Let $(\Omega,\mu)$ be a sigma finite measure space and let $f:\Omega \rightarrow \mathbb{C}$ be a measurable function.

It is to show that the range of the Multiplication operator $R(T_f)=L^2(\mu)$ iff $\exists \epsilon > 0$ st. $|f|>\epsilon $ a.e.

I have already proven that the maximally defined multiplication operator is closed, its adjoint $ T_f^* = T_\bar{f} $ and that its kernel $\ker(T_f)=\{0\}$ iff $ \{ f=0 \} $ is a Nullset.

Answer 1

Following my hint in the comments the "if" direction is trivial. It remains to show that if $R(T_f) = L^2(\mu)$ then there exists a $\varepsilon > 0$ such that $|f| > \varepsilon$ a.e.

Suppose not. Then for every $n \in \mathbb{N}$, $A_n = \{x: |f(x)|<n^{-1}\}$ has positive measure. It would be convenient to have the sets $A_n$ be disjoint and of positive, finite measures so next I show that it is possible to construct sets $C_n \subseteq A_n$ with those properties.

First, note that for every $n$, there is a $j > n$ such that $\mu(A_n \setminus A_j) > 0$. If not, $f 1_{A_n} = 0$ a.e. and then $1_{A_n} \not \in R(T_f)$. As a result of this, we can define a sequence $n_k$ by setting $$n_1 = 1, \qquad n_k = \min\{ j > n_{k-1}: \mu(A_{n_{k-1}} \setminus A_j) > 0\}$$ Then $B_j = A_{n_j} \setminus A_{n_{j+1}}$ is a set of positive measure such that $|f| < n_j^{-1} < j^{-1}$ on $B_j$. Further, since $A_{j+1} \subseteq A_j$, $B_j \cap B_k = \emptyset$ for $j \neq k$. The only reason that we cannot now set $C_j = B_j$ is that it may be that $\mu(B_j) = \infty$. However, since $(\Omega, \mu)$ is $\sigma$-finite, for each $j$ there is a $C_j \subseteq B_j$ such that $0 < \mu(C_j) < \infty$.

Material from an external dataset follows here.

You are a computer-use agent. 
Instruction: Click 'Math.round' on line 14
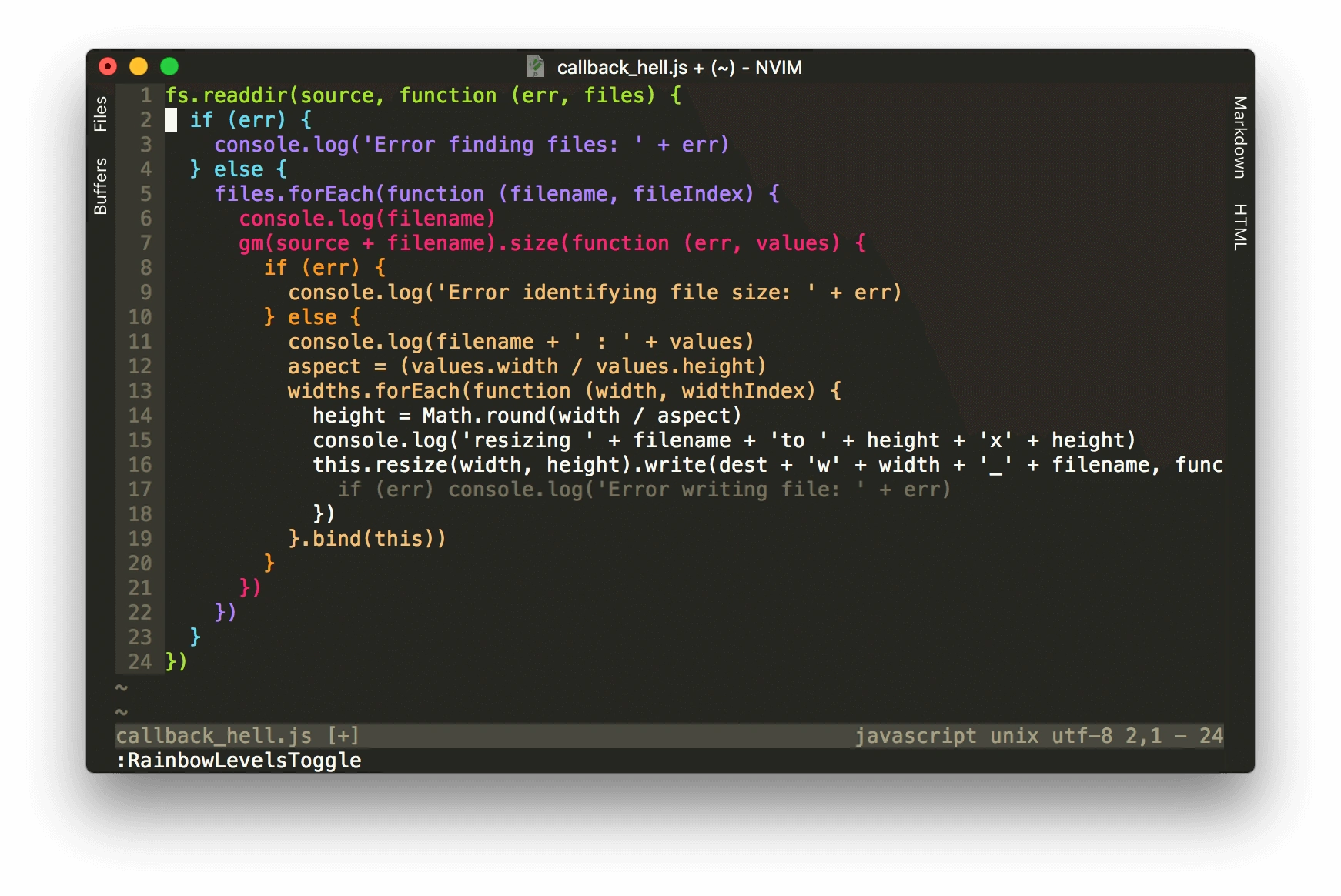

Having constructed these sets, we are ready to give an explicit $g \in L^2(\mu) \setminus R(T_f)$. Define $$g = \sum_{j=1}^\infty \frac{1}{j \mu(C_j)^\frac12} 1_{C_j}$$ Then $\|g\|_{L^2} = \sum_{j=1}^\infty \frac{1}{j^2} < \infty$ so that $g \in L^2(\mu)$. However, if $g \in R(T_f)$ then there is $h \in L^2(\mu)$ such that $g = hf$. Since $|f| < j^{-1}$ on $C_j$, we must then have that $|h| > \mu(C_j)^{-\frac12}$ on $C_j$. This means that $$\|h\|_{L^2} \geq \sum_{j=1}^\infty \int_{C_j} \mu(C_j)^{-1} d\mu = \infty$$ which is a contradiction.